■ THE PROBLEM
Pick up the discussion on serializing an object in PHP and reading it in Java after its final sentence, and keep writing it.

■ DOCUMENT EXCERPT

====

Does anyone know if it is possible, actually if it has been done, to serialize an object in php and unserialize it in Java (java-php communication). Maybe an adapter will be needed.

What do you think?

Thanks

+4  A: 

Theoretically, it's certainly possible. It's just bytes after all, and they can be parsed. Of course, the deserialized object would contain only data, not any of the PHP methods. If you want that, you'd have to rewrite the behaviour as Java classes that correspond directly with the PHP classes.

In practice, the main problem seems to be that the PHP serialization format does not seem to be formally specified - at least there is no link to a specification in the manual.

So you might have to dig through the code to understand the format.

All in all, it sounds like it would be much easier and more stable to use something like XML serialization - I'm sure both languages have libraries that faciliate this.

Michael Borgwardt
A: 

Note that there's a Java implementation of PHP. So you may be able to serialise the object and pass it to your Java-PHP instance, deserialise and then call into your Java infrastructure.

It all sounds a bit of an unholy mess, but perhaps worth looking at!

Brian Agnew
+2  A: 

You can somehow make use of PHP's var_export() function for this, which returns a parseable string representation of the object you want to serialize.

karim79
+11  A: 

PHP and Java both use their own (obviously different) serialization schemes. You could however use an interchange format both could read and write.

====

■ PROVIDED MATERIAL
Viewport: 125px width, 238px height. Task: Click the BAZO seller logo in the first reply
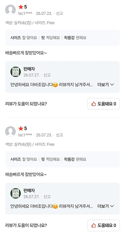coord(15,72)
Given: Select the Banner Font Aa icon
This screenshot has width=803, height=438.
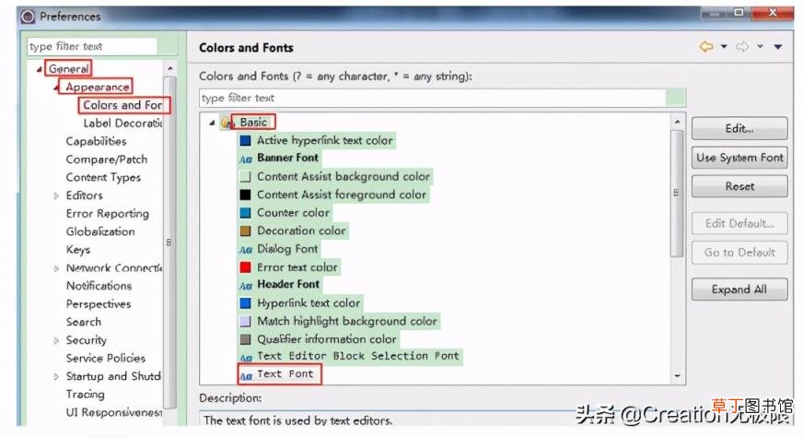Looking at the screenshot, I should [246, 159].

====

■ RESPONSE TO THIS TASK
The two most obvious examples are XML and JSON.

There are others however such as Google Protocol Buffers.

cletus
A: 

Try xstream ( converts java objects into readable xml) to serialize and then write ur own php code to deserialize.

Thej
A: 

Use Web Services (REST, RPC, SOAP) or any other solution storing plain text that will allow you to read/rebuild the data from Java.

A: 

I remember a snippet for Drupal (PHP CMS) where this functionality was needed. Just found it, so take a look at Serialized drupal node objects to java (should work with any PHP serialized object).

Maybe you can use that. I don't know whether there are issues with newer versions of PHP.

Marcel J.
+1  A: 

The JSON format would be a good place to start. There are implementations for Java, PHP and many other languages.

While initially based on the javascript object literal notation, JSON proved convenient for lightweight data transfer between all types of systems.

zimbu668
JSON is meant to be used exclusively for Javascript - dont get things messy.
mP
Sure, but it works well to transfer primitive types and is supported well by most languages.
Matt
json.org lists 35 languanges that have implementations so I would say its not meant exclusively for Javascript.
zimbu668
A: 

Serializing an object in PHP will dump the object properties. The resulting string isn't terribly complicated.

echo serialize(
 array(1, null, "mystring", array("key"=>"value"))
);

Results in:

a:4:{i:0;i:1;i:1;N;i:2;s:8:"mystring";i:3;a:1:{s:3:"key";s:5:"value";}}

The string identifies datatypes, array lengths, array indexes and values, string lengths... Wouldn't take too much effort to reverse-engineer it and come up with your own parser, I think.

Adam Backstrom
A: 

You may be also interested in using PHP/Java bridge (http://php-java-bridge.sourceforge.net/). It has own protocol. In their site said that it's fast implementation of bridge.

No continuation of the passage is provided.